Ella extiende la imagen hasta que queda frente a mi campo de visión. Admito que es bastante buena, de las mejores que me ha enseñado. Es una cigüeña que regresa de su migración junto a la primavera, un poco temprano si me pregunta, pero por eso mismo es fascinante. Aún se puede ver el rastro de nieve en la lejanía; sin embargo, el árbol ya está volviendo a florecer y en la cerca del vecino se divisan flores de varios colores, tales como azul, blanco y rojo. El sol se asoma por el oeste y el color del marco de la ventana de Alana dota de forma a la fotografía. Ella es buena; pero, a pesar de todo, no puedo evitar cuestionarme por qué se compromete a mostrarme su nuevo trabajo, siendo que yo no sé nada de fotografía.
—¿Por qué me dices esto?, ¿qué pasa con el club de Biología? —pregunto con sinceridad, aunque parece que a Alana le pesan mis palabras— ¡Pero sí me encantaron las fotos! En serio, son geniales; solo es que no entiendo por qué quieres mi opinión o mi apreciación.
—Es que... tampoco somos demasiados en el club. En realidad, la mayoría solo va por puntos extras.
—Ah..., lamento oírlo... —musito y pierdo la mirada. Los gritos intolerables del equipo deportivo delante de nosotros me sacan de quicio, llenan toda la cafetería y parece que estamos en un antro muy bien iluminado con olor a papilla para bebé. Qué irritante. Desenvuelvo un caramelo, deprisa, y me lo meto a la boca sin aspavientos. Le extiendo el puño de caramelos a Alana, indicándole si gustaría de alguno. Me niega con decencia. Me invade un sentimiento de vergüenza.

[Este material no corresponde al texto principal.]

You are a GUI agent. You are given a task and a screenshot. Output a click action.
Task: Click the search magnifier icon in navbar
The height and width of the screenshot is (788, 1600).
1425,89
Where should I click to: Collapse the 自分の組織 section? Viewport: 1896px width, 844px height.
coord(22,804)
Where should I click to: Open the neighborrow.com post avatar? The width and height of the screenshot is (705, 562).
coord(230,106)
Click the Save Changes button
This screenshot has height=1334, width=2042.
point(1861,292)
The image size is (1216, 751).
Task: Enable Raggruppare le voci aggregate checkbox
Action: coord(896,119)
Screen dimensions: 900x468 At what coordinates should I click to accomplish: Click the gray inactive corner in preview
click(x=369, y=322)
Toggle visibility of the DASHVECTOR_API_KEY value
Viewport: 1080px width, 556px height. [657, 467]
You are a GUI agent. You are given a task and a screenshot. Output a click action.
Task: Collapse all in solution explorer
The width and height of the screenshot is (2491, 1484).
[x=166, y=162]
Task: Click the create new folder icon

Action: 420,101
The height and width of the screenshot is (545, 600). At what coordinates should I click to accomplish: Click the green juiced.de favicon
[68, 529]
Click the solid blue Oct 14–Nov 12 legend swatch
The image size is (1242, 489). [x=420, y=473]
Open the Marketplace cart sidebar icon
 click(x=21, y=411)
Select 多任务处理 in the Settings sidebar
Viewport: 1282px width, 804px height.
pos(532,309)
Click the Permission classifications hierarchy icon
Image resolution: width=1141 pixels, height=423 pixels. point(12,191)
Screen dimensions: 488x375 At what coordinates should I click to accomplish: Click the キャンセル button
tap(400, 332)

Me siento mal por ella; en serio, es tan agradable conmigo a pesar de que soy un cero a la izquierda..., debería de hacer algo
—Creo que, entonces, debes de acudir conmigo para mi retroalimentación. Aunque casi siempre te daré críticas positivas, soy un jurado muy condescendiente; soy de algodón de azúcar.
Le regalo una extraña sonrisa. Creo que estoy desacostumbrado a sonreír. Ella se ríe por mi gesto y me dice que está bien. En sus mejillas se dibuja un rubor rosáceo, como el de una cantante famosa.
Finalmente, le deslizo el guion de su documental sobre la mesa, como si fuera un archivo hipersecreto. Lo hice ayer en la noche, cuando no podía dormir y Rūta ya había caído rendida. Desde que salí ayer de la escuela tenía veinte mensajes pendientes de Alana en mi bandeja de entrada, rogándome por ayuda para su reportaje documental. Acepté. Alana me mandó todos los datos que el video incluiría, así que no me resultó nada difícil organizarlos a modo de guion.
—¡Eres fabuloso, Milán, el club de Biología amará mi trabajo! —. Asumo que eso es lo que se decidió creer—. Son cinco páginas, ¿no? ¿Cuánto te tengo que pagar?
—Más fotos de aves que sean más grandes que nuestras cabezas, ¿dónde dices que encontraste aquella águila?